Masih dengan wajah datarnya, Aldrean mencoba mendekati Gamma, berusaha untuk menahan sosok wolf Gamma yang akan segera mengambil alih. Tapi, tepisan di tangan Aldrean membuatnya terdiam dan memperhatikan Gamma yang memundurkan langkahnya tidak ingin dekat dengan Aldrean.

“Lo selalu beralasan, Dre. Gue benci sikap lo yang kayak gitu, lo sendiri gak mikir imbasnya ke gue apa? Gue emang suka keluar dari sini tanpa perlu di marahin, tapi gue nggak pandai dalam urusan ngerjain hal-hal penting kayak lo apalagi urusan berantem. Kurangin sikap egois lo, Dre. Jangan coba buat merasa lo kurang sempurna—”

“Gamma.”

Tatapan tajam terpatri di wajah dingin Aldrean, dia mulai kesal karena kata-kata sindiran yang terus keluar dari mulut Adiknya. Tidak segan-segan dia mengintimidasi wolf yang berada di dalam tubuh Gamma sehingga Gamma berhasil meredakan amarahnya dan kembali normal.

“Berhenti bahas gue yang jadi pengganti lo, kalau lo gak suka gue ngomong lo  kekanakan, egois, pemarah—”

“Sudah cukup, Gamma! Jaga mulut sama kelakuan lo. Lo bela diri gini bukan karna lo nggak bisa ngemban tugas yang bakal lo dapetin tapi karna harga diri lo sebagai anak kedua. Lo yang munafik, Gam.”

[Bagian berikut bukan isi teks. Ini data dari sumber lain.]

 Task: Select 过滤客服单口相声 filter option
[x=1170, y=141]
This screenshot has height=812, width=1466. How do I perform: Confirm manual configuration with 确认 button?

Aldrean pergi begitu saja dengan wajah dinginnya, perkataan Gamma mulai keterlaluan. Aldrean memang membenarkan semua perkataan Gamma, tapi alasan dia ingin menyerahkan posisi calon Alpha kepada Gamma adalah karna Gamma sendiri memiliki potensi untuk memimpin Pack ini lebih baik dari dirinya.

Kesempatan itu sayang sekali kalau di lewatkan dan Aldrean sendiri masih ragu untuk mengemban jabatan itu, dia yakin Adiknya lebih bisa memimpin daripadanya.

Gamma menghela napasnya kasar seraya menatap punggung Aldrean yang semakin jauh, dia melihat Aldrean dengan tatapan sendu. Sama sekali tidak tega untuk mengiakan permintaan Kakaknya itu, dia tidak ingin Aldrean mengorbankan diri untuk Adiknya yang sangat egois ini.

“Gue gak akan pernah setuju, Kak. Yang lo kasihin ke gue bukan cuman gelar, tapi nyawa lo juga.”